PromptArena makes migration a real gate:

  • One scenario set, multiple providers registered, one report.
  • Identical assertions per scenario; each must pass on every registered model.
  • If any model fails an assertion the others passed, the report flags it and run --ci exits non-zero.
  • Pin the suite in CI before the migration PR can merge.
Terminal window
cd examples/model-migration
promptarena serve

The web UI groups runs by provider; expand a scenario to see each model’s output and assertion results.

Headless / CI:

Terminal window
promptarena run --ci --formats html,json
open out/report.html

Keyless: both providers are mock. The report shows side-by-side results.

The default config has both mock providers passing all assertions. To see how a regression surfaces, edit mock-responses-v2.yaml to make the new model break the one-word format:

# Was: "technical"
# Now: model adds explanation despite the prompt's instruction
tech-inquiry:
turns:
1: "This sounds like a technical issue with the application."
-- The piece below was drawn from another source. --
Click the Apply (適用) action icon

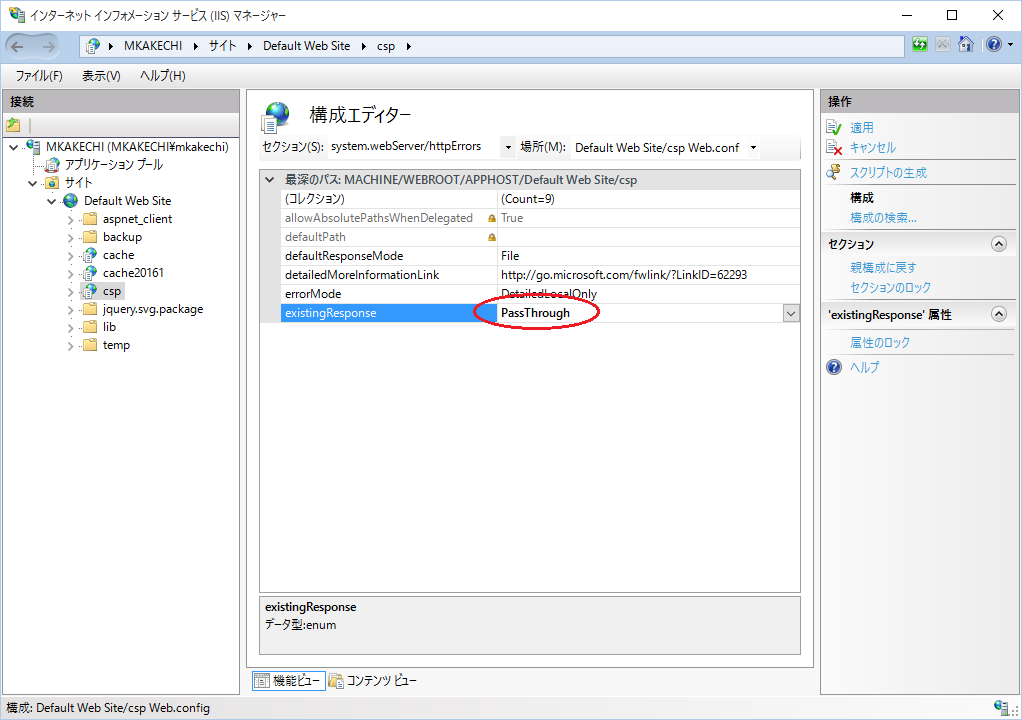click(x=834, y=128)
Re-run: the max_length assertion fires on v2 but not v1 — the regression is caught:

v1 / billing-inquiry: ✓ content_includes(billing) ✓ max_length(<30)
v1 / tech-inquiry: ✓ content_includes(technical) ✓ max_length(<30)
v2 / billing-inquiry: ✓ content_includes(billing) ✓ max_length(<30)
v2 / tech-inquiry: ✓ content_includes(technical) ✗ max_length(60 > 30)
Error: execution failed: 1 runs had errors

The CI snippet below uses set -e so the migration PR fails until the prompt is reworked or the new model swapped out.
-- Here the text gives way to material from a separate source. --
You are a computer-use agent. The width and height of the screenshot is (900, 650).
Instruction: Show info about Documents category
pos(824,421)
Swap the mock providers in config.arena.yaml:

providers:
- file: providers/openai-gpt4o.provider.yaml # incumbent
- file: providers/openai-gpt4o-mini.provider.yaml # candidate
- file: providers/anthropic-claude-haiku.provider.yaml # alternate candidate

Same scenarios, same assertions. The report fans out across every provider; CI gates on all of them passing.
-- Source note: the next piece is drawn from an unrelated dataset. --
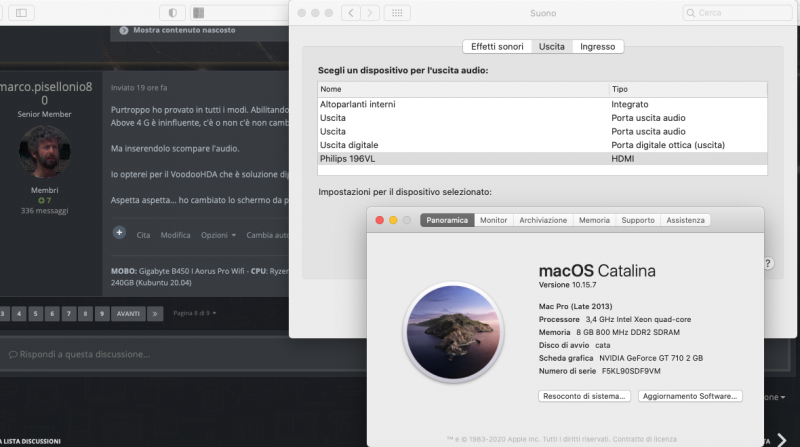Toggle the Safari sidebar icon
The width and height of the screenshot is (800, 447).
pos(21,12)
# .github/workflows/model-migration.yml
name: Model migration regression
on:
pull_request:
paths:
- 'examples/model-migration/**'
jobs:
test:
runs-on: ubuntu-latest
steps:
- uses: actions/checkout@v4
- uses: actions/setup-go@v5
with:
go-version: '1.26'
- run: make build-arena
- name: Run migration regression suite
working-directory: examples/model-migration
run: ../../bin/promptarena run --ci --formats html,json
- name: Upload report
if: always()
uses: actions/upload-artifact@v4
with:
name: model-migration-report
path: examples/model-migration/out/

Uploading the report as an artifact lets reviewers eyeball the per-model output on the PR — useful when the question is “did this prompt regress on the new model?” rather than just “did anything fail?”

  • Add a third model: drop in providers/anthropic-claude-haiku.provider.yaml, register it, run. The fan-out scales automatically.
  • Behavior-equivalent assertions: outcome_equivalent lets you assert that the agent’s tool-call pattern (or workflow state, or content hash) matches an expected outcome — useful for migrating between models without the prompt changing.
  • Per-model thresholds: if a new model has known stricter / looser behaviour on certain assertions, use when: clauses to scope thresholds per provider (see the bake-off how-to for the pattern).